Simm has had his moments, too. He went a bit "ballistic" clubbing and taking ecstasy in the 1990s (he had to give up clubbing when Human Traffic fans started making his life a misery), but he says he is alienated by youth culture today. "I don't recognise kids any more: they've started going crazy and knifing and shooting each other." In the old days, he says, you got a clip round the ear. "My five-year-old's already going bang-bang-bang with his Power Ranger and chopping people's heads off. When I was five it was the Clangers and Sooty. There's no innocence any more. I feel really sorry for them."

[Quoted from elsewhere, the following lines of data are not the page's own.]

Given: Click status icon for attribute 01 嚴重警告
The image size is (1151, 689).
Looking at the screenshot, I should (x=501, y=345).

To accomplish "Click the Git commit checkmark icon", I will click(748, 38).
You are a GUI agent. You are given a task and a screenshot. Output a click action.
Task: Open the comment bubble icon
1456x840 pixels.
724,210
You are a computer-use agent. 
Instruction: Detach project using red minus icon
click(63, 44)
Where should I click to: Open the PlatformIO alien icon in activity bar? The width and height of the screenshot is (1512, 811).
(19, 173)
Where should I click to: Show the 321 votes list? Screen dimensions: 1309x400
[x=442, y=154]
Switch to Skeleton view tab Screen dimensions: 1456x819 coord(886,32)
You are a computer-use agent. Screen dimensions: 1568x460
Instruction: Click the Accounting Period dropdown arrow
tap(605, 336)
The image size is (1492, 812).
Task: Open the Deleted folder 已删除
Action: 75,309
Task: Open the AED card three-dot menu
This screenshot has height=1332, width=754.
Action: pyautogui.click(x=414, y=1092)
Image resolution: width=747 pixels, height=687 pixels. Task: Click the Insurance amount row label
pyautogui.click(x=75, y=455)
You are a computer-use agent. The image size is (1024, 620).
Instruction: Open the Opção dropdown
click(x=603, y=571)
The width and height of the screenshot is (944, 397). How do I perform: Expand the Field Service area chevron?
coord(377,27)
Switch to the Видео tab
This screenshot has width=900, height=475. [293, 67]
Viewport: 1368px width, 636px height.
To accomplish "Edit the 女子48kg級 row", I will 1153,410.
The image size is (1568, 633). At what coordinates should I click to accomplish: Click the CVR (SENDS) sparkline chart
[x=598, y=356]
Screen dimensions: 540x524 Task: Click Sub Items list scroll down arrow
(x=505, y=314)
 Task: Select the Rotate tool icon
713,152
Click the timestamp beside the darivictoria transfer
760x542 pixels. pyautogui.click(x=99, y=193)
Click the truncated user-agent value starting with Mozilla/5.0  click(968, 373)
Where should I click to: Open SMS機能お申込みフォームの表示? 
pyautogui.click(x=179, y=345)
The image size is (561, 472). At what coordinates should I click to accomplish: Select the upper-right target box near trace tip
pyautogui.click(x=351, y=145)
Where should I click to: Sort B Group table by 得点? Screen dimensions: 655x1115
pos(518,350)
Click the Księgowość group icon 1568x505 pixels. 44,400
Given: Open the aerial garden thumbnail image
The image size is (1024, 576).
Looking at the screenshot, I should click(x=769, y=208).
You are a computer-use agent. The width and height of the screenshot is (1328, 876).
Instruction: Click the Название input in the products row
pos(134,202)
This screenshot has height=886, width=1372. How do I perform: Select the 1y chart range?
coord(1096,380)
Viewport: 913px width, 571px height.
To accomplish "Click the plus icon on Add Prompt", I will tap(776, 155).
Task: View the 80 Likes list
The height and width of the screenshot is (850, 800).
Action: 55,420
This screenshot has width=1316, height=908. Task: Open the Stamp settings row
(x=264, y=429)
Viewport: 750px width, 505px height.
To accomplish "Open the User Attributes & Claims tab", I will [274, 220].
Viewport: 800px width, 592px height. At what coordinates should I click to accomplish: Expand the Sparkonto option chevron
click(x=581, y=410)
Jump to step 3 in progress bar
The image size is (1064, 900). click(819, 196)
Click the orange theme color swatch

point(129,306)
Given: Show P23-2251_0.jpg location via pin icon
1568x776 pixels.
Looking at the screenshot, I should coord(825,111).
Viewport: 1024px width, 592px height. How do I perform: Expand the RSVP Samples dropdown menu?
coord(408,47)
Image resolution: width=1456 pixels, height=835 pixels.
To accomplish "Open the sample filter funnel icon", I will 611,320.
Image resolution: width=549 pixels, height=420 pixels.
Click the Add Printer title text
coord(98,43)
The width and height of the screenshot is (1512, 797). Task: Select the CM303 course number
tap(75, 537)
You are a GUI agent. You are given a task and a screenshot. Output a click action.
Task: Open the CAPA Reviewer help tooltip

These days, just having Simm's name above the titles is a guarantee of quality. When the producers first pitched Life on Mars, they suggested Neil Morrissey and Ray Winstone as the leads. No one got too excited. But when Simm's name came into the frame, it was snapped up.

The series returns on Tuesday. Audiences love the rollicking un-PC humour and 1970s jokes, but there is ambiguity, too. Has Sam really gone back to the 1970s, or is he in a coma - or dead?

Simm believes the series appeals to a key fantasy. "Everyone dreams about going back in time and meeting their parents when they were young. It's that thing of 'could you change the future?'"

Although he promised himself a long break after Life on Mars, he was immediately offered the chance to play Van Gogh in the Channel 4 film The Yellow House, opposite John Lynch as Gauguin. "There was no way on earth I could turn it down. The day before they told me, I had a beard, but I shaved it off to have a facial and go on holiday. When I heard I'd got the job, I was frantically looking in the mirror and going, "grow, grow". He also went on a crash diet to get his favourite artist's emaciated look.

Although the BBC is planning a spin-off to Life on Mars - called Ashes to Ashes, set in the 1980s and starring Glenister, Simm is bowing out. "My instinct tells me not to hang around too long."

He'd like to do some comedy "in warm weather - preferably on a beach. I always seem to be doing drama in horrible brick locations." And for years he's been dying to play a proper villain or a serial killer. The problem is Simm still looks 35 going on 15, but finally he's got the chance: he's just been cast in Dr Who - as the Master, the Doctor's evil nemesis. He'll be quite brilliant, of course, but heaven knows how he'll cope with a whole new horde of obsessive Tardis fans.

'Life on Mars' resumes on BBC1 on Tuesday at 9pm. 'The Yellow House' is on Channel 4 in April

Biography: The route from Leeds to Mars

Married to actress Kate MacGowan. The couple have a son, Ryan, aged five.

1970: Born in Leeds, grew up in Nelson, Lancashire. Attends Blackpool Drama College, then the Drama Centre in London.

1992: Makes his TV debut with a role in Rumpole of the Bailey.

1995: WinsBest Actor at Valencia Film Festival for Boston Kickout. Appears in Cracker.

1997: Stars in Jimmy McGovern's The Lakes.

1999: Film roles in Human Traffic and Wonderland.

2000: Features in Clocking Off.

2002: Plays New Order frontman Bernard Sumner in 24 Hour Party People and Raskolnikov in the BBC's Crime and Punishment. Sings on stage with New Order.

2003: Stars in State of Play with Bill Nighy and David Morrissey.

2004: Takes the lead in Channel 4 drama Sex Traffic.

2006: Plays Detective Inspector Sam Tyler in Life on Mars.

Likes: The Beatles, Ian Brown, Manchester United, Van Gogh, good manners, family life.

Dislikes: Heat magazine, tabloids, bigots, Arsenal, being away from his family.